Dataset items
^^^^^^^^^^^^^^^^
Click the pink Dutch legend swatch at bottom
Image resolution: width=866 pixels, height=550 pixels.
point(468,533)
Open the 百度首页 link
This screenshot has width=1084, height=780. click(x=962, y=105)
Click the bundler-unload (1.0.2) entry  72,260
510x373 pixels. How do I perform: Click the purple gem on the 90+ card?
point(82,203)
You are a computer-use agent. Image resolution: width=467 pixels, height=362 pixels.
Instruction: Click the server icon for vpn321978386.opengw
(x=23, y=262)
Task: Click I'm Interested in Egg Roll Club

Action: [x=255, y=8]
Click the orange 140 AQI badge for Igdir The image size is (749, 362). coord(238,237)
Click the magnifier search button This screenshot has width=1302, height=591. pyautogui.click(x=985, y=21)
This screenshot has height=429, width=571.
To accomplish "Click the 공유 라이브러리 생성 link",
^^^^^^^^^^^^^^^^
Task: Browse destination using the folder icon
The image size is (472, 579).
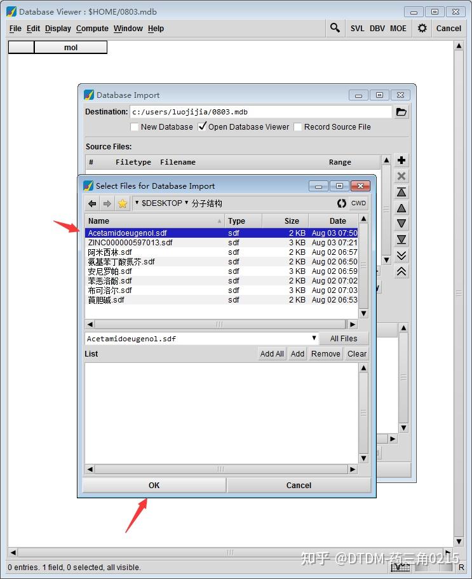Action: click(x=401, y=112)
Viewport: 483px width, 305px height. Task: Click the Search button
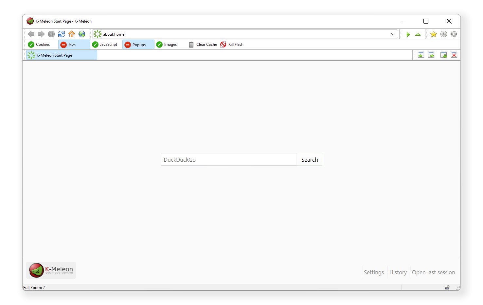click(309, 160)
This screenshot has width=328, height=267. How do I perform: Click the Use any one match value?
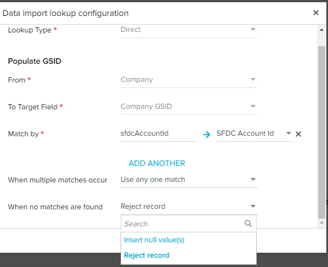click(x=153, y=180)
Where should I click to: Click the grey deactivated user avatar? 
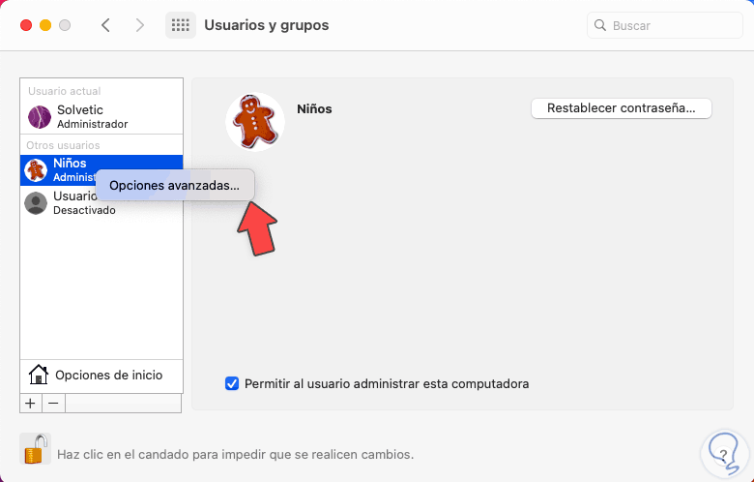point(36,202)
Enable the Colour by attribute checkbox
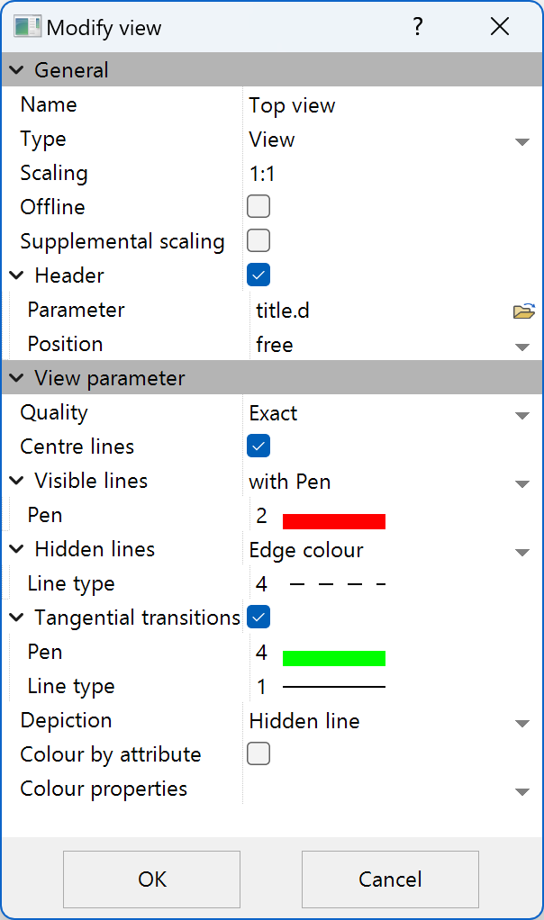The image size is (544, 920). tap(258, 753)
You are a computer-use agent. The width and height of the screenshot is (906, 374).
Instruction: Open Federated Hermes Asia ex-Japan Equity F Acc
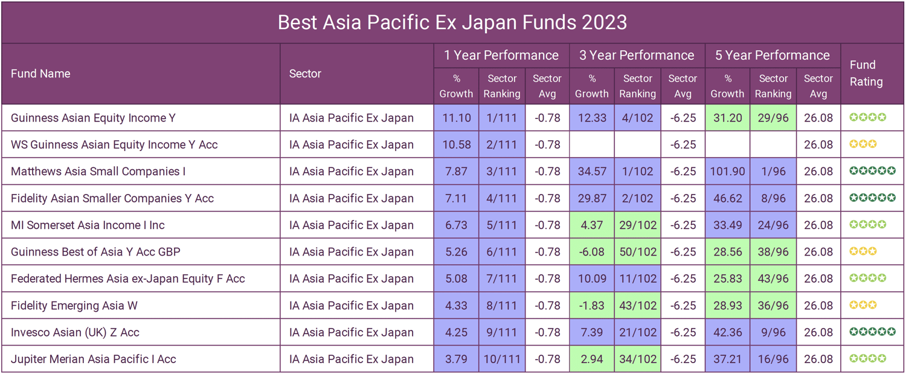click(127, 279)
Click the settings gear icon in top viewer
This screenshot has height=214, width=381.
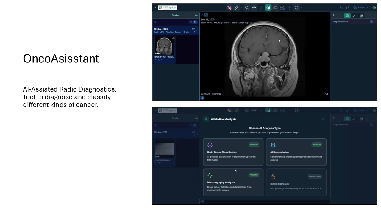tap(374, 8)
^^^^^^^^^^^^^^^^
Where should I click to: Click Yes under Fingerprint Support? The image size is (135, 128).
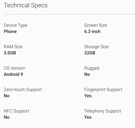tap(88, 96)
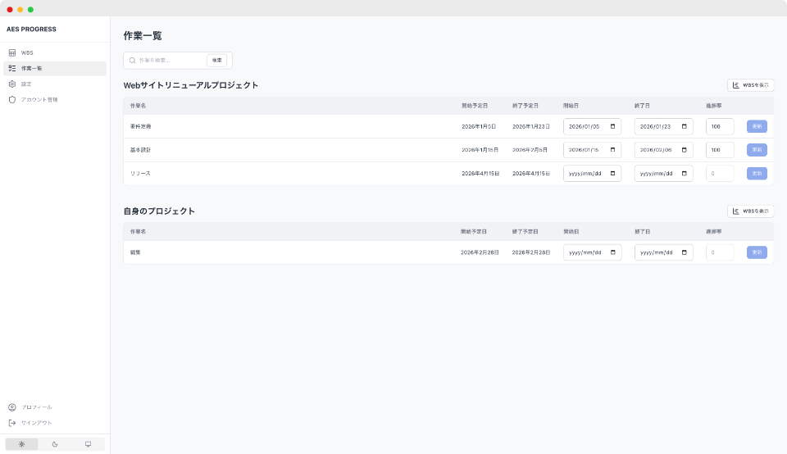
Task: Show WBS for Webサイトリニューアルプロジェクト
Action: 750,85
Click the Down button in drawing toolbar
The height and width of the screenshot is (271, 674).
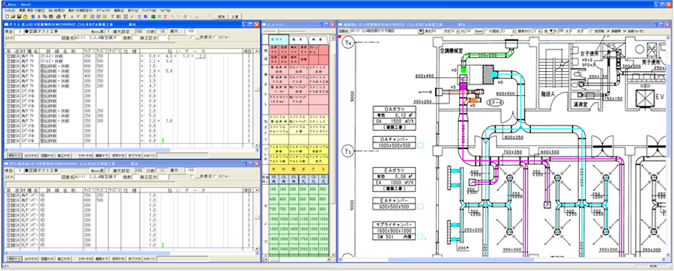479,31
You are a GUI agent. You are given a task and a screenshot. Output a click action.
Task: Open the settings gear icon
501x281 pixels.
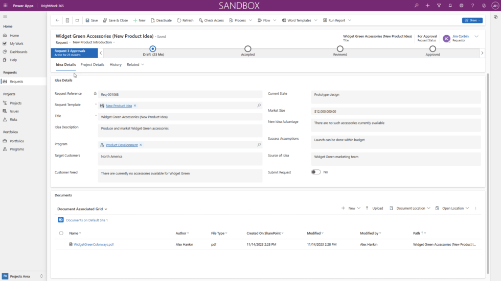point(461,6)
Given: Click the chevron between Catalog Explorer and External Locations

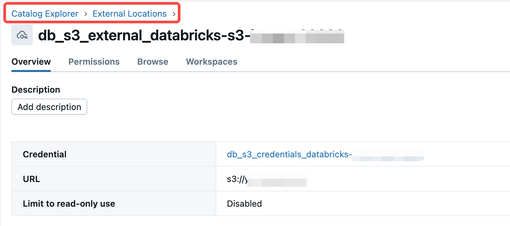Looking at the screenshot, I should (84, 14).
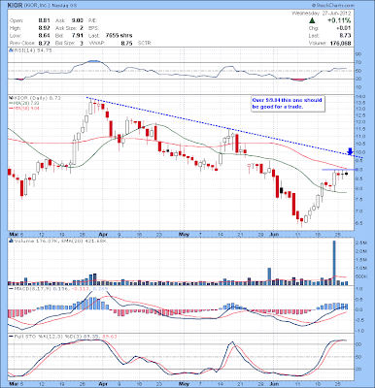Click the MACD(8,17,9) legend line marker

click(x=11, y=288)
^^^^^^^^^^^^^^^^
- [TASK DESCRIPTION] Exactly the lines above from the one with "Click the pink Dutch legend swatch at bottom" to the one with "Click the bundler-unload", both included, are to be quoted; leave the rest out.

- [EXERCISE SOLUTION]
Click the pink Dutch legend swatch at bottom
Image resolution: width=866 pixels, height=550 pixels.
point(468,533)
Open the 百度首页 link
This screenshot has width=1084, height=780. click(x=962, y=105)
Click the bundler-unload (1.0.2) entry  72,260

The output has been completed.